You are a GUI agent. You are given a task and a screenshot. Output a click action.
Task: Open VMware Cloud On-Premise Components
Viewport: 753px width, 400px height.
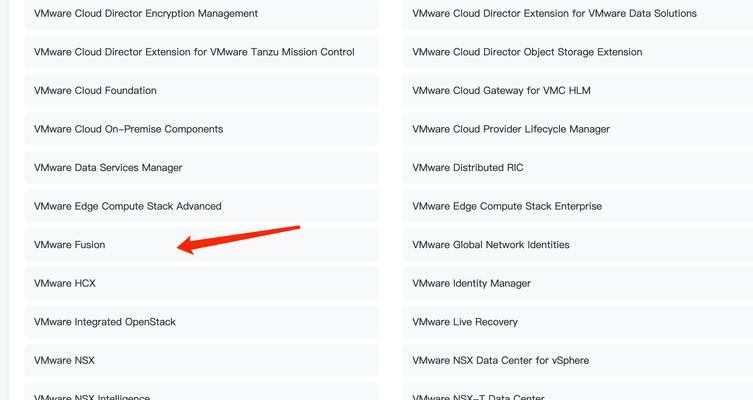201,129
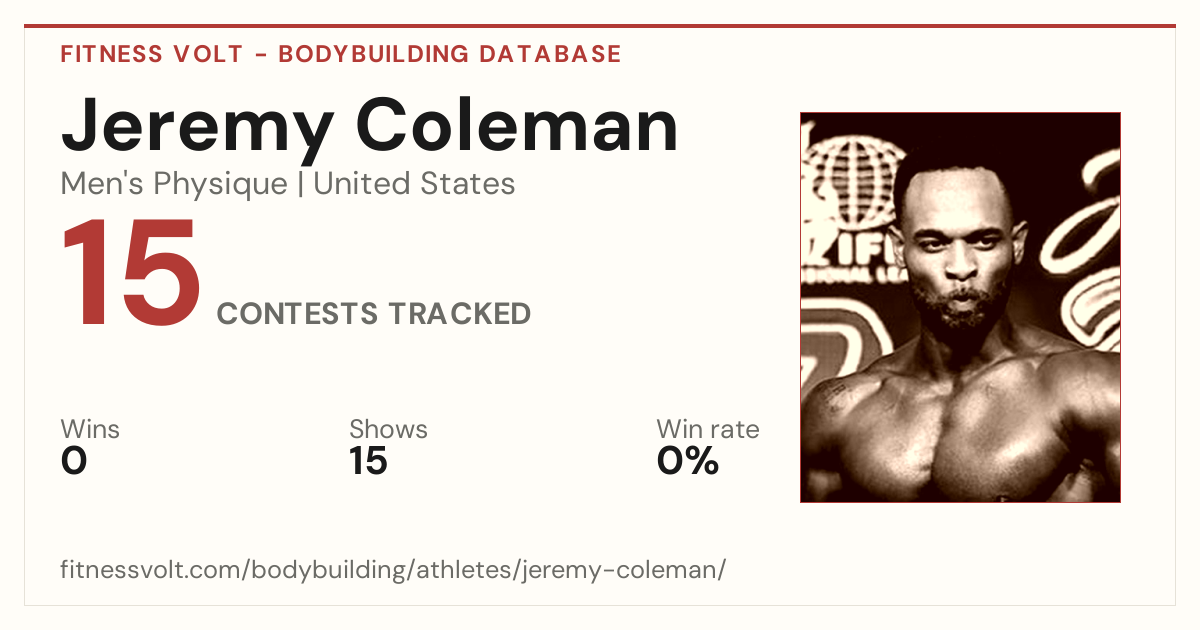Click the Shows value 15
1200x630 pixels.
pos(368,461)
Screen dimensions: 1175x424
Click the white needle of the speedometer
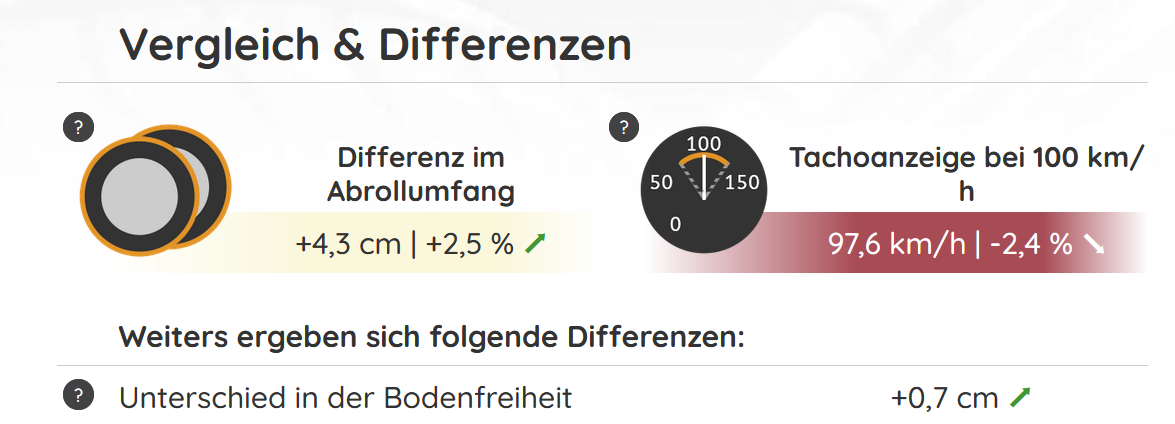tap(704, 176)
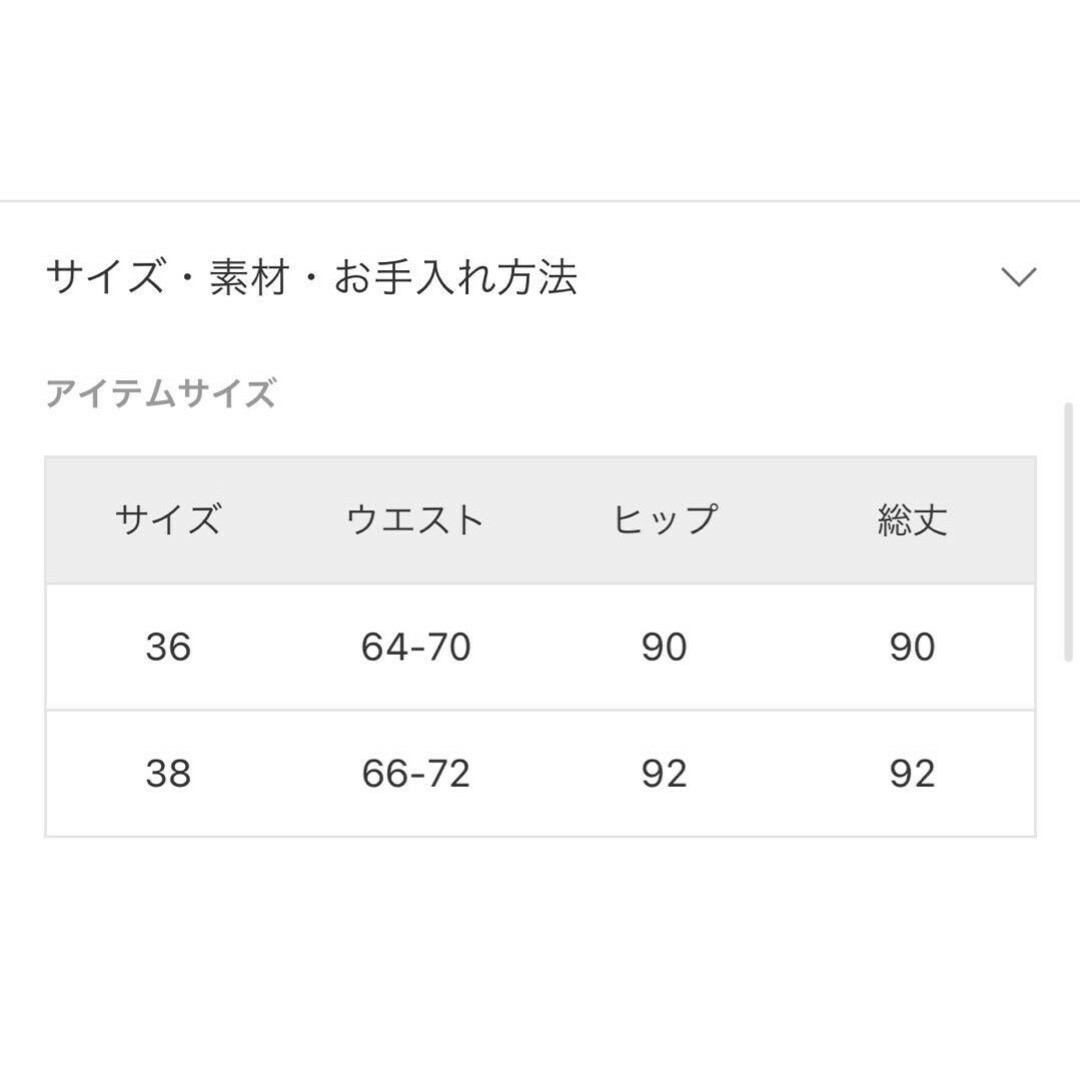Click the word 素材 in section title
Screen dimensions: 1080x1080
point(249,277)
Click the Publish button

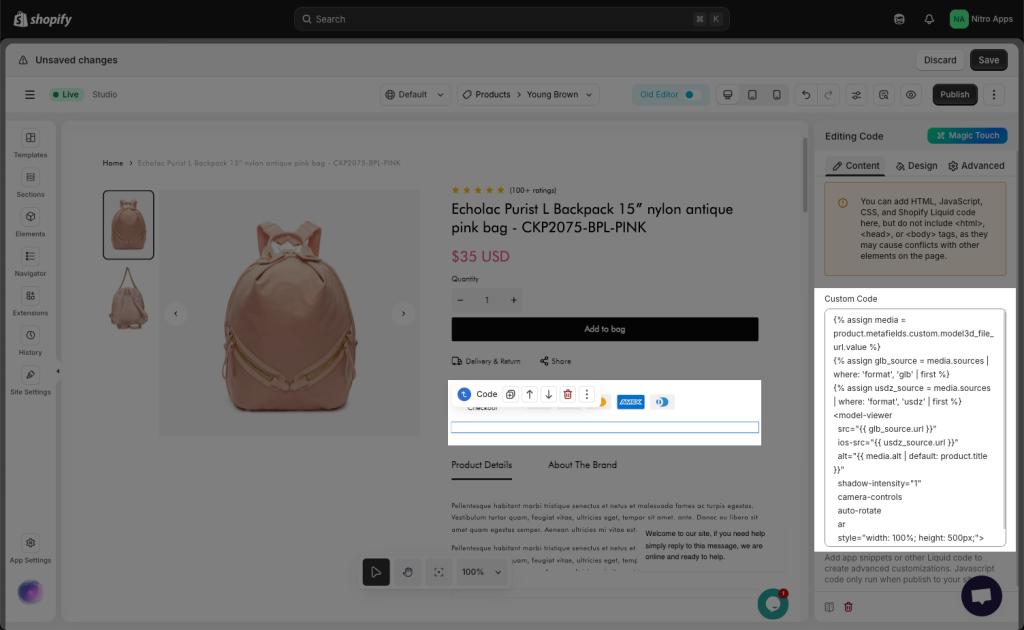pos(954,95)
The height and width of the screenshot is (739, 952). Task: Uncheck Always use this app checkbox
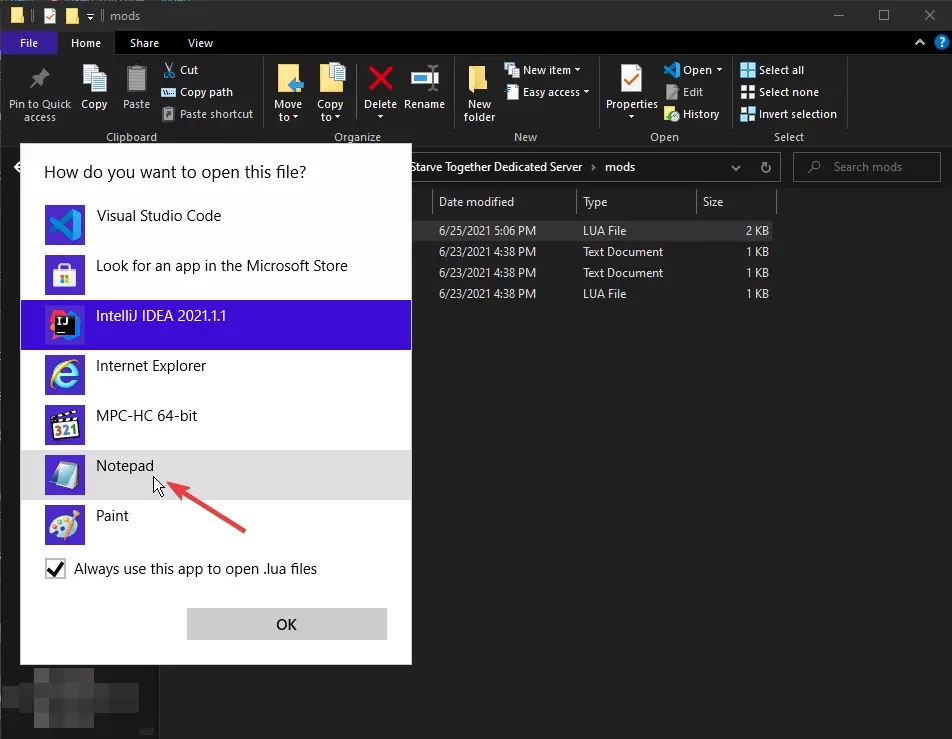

## Exercise requirements
Copy these records line for line, leaving out the pictures.

## Exercise response
You are a GUI agent. You are given a task and a screenshot. Output a click action.
Task: Open VMware Cloud On-Premise Components
Viewport: 753px width, 400px height.
201,129
Click the Shows value 15
1200x630 pixels.
pos(368,461)
Screen dimensions: 1175x424
Click the white needle of the speedometer
tap(704, 176)
Click the word 素材 in section title
Screen dimensions: 1080x1080
point(249,277)
Click the Publish button

pos(954,95)
The height and width of the screenshot is (739, 952). Task: Uncheck Always use this app checkbox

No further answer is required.